O que fazer: Qual era o nome da jovem noiva de Tolstói, segundo o artigo sobre a autocrítica de autores russos?

Artigo:
- - -

5 lições de ironia e autocrítica de autores russos

Cultura
OLEG EGOROV
A insatisfação não poupava ninguém: até mesmo o genial Anton Tchékhov, reconhecido por seu humor, era duro na autocrítica.

Lev Tolstói

Considerado o crème de la crème dos autores russos, Tolstói (1828-1910) estava constantemente insatisfeito consigo próprio.

Em 1850, o então jovem autor se culpava em seu diário por desperdiçar tempo com bobagens: " vivo muito imprudentemente, como uma besta. Estou muito desgostoso comigo".

Anos se passaram, o jovem se tornou um autor classicista dos mais produtivos, mas ainda encontrava razões para se autocriticar.

"Não posso escrever, parece falso. E não consigo mudar isso", escreveu em tom severo em 1863.

Nessa mesma época, ele também disparava sua metralhadora contra si mesmo por não merecer sua jovem noiva, Sofia: "Sou pequeno, patético e um egoísta sem moral".

Como se sabe, Tolstói era muito mais que isso e não tinha nada de patético. Talvez não haja contradição  já que ele mesmo notou que "a mesma pessoa pode ser um vilão ou um anjo, um sábio ou um idiota, ter força e fraqueza".

Mas os pontos fracos não fizeram de Tolstói nem menos humano, nem menos brilhante como autor

Fiódor Dostoiévski

Não surpreende que o homem que escreveu romances sombrios e de alta tensão psicológica como “Crime e Castigo” e “Os Irmãos Karamazov” não fosse lá muito sorridente.

Dostoiévski (1821-1881) é, de certa forma, a representação da ideia que se tem do povo russo, considerado por ele mesmo um tanto quanto melancólico.

- - -

Material:
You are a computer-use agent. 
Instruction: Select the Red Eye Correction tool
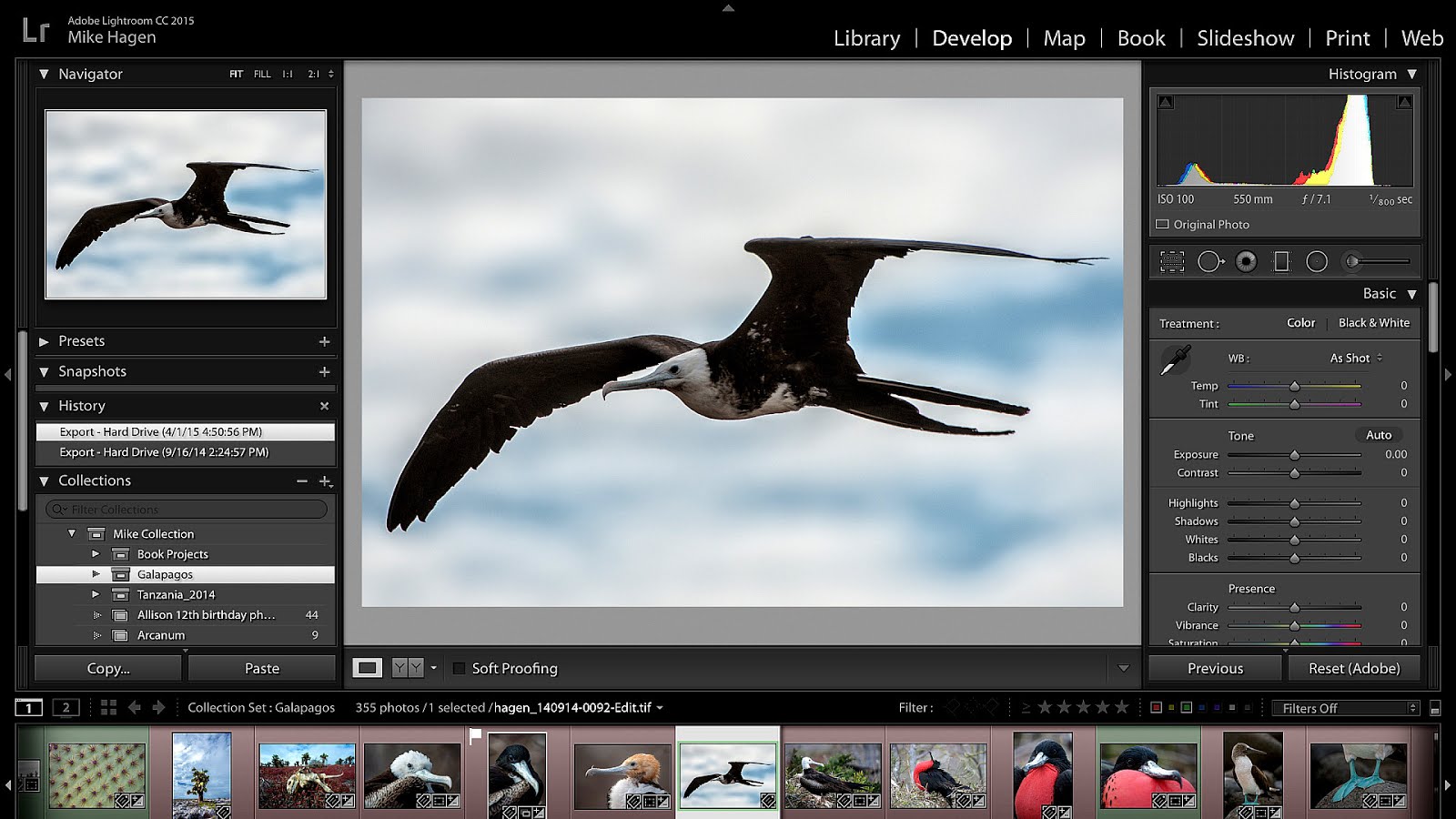[1245, 261]
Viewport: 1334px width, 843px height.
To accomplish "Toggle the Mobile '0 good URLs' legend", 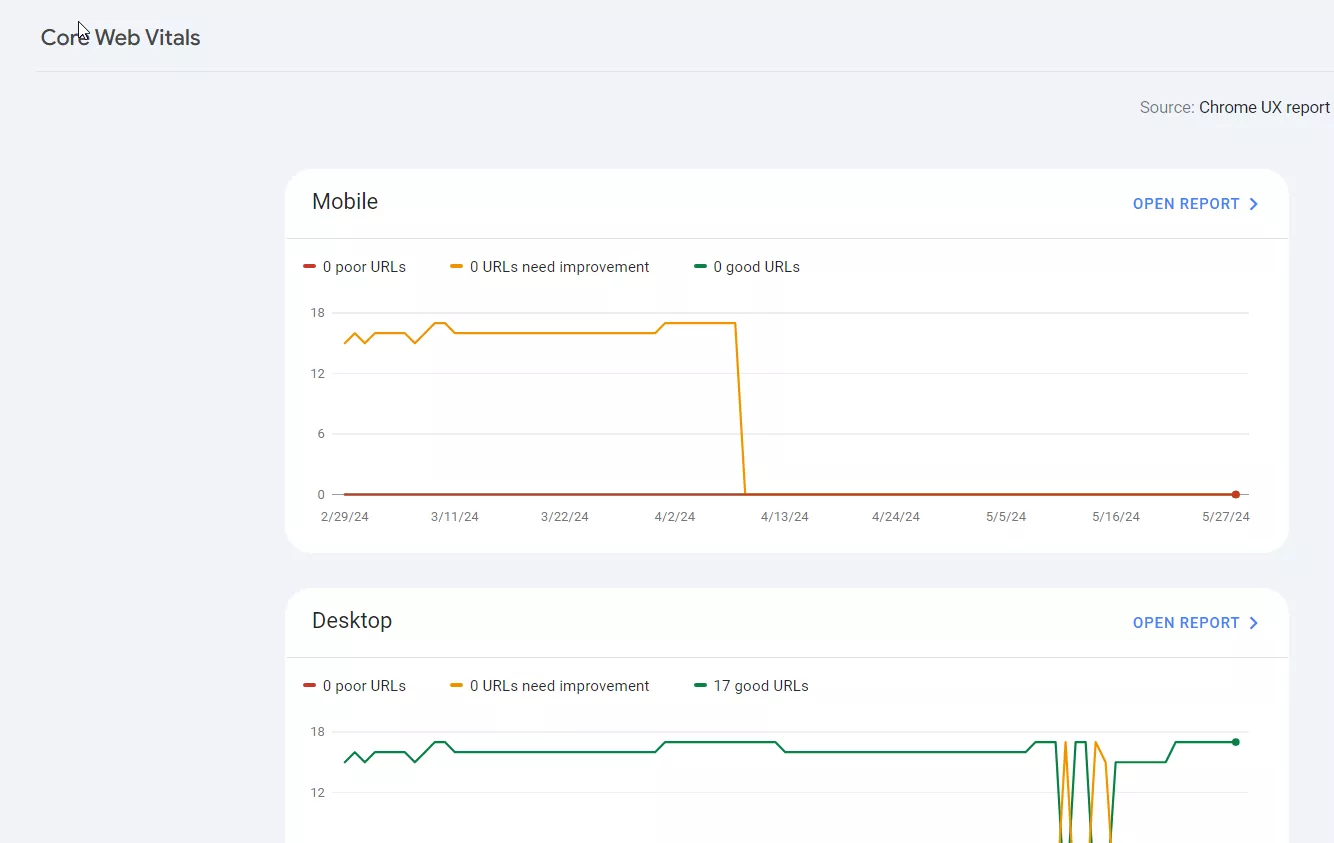I will (747, 267).
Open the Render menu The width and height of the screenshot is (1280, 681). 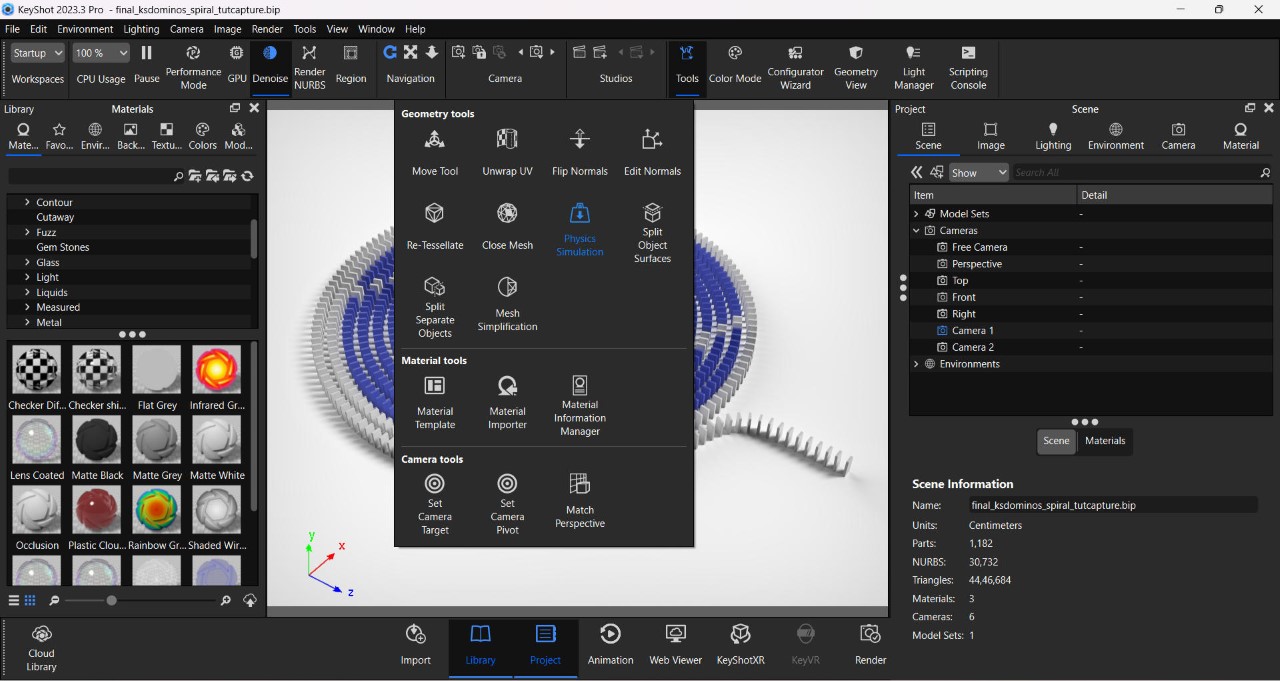(267, 29)
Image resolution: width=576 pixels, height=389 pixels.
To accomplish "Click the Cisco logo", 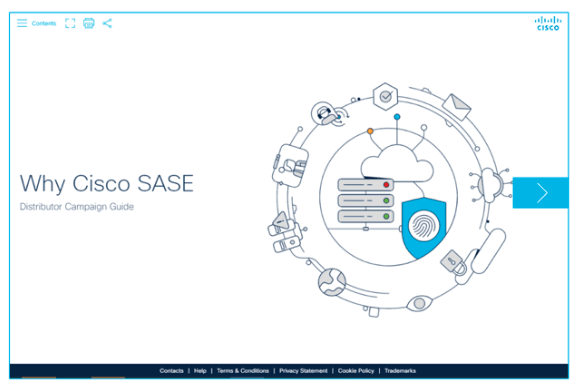I will point(548,24).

- - -

Resposta esperada: Sofia.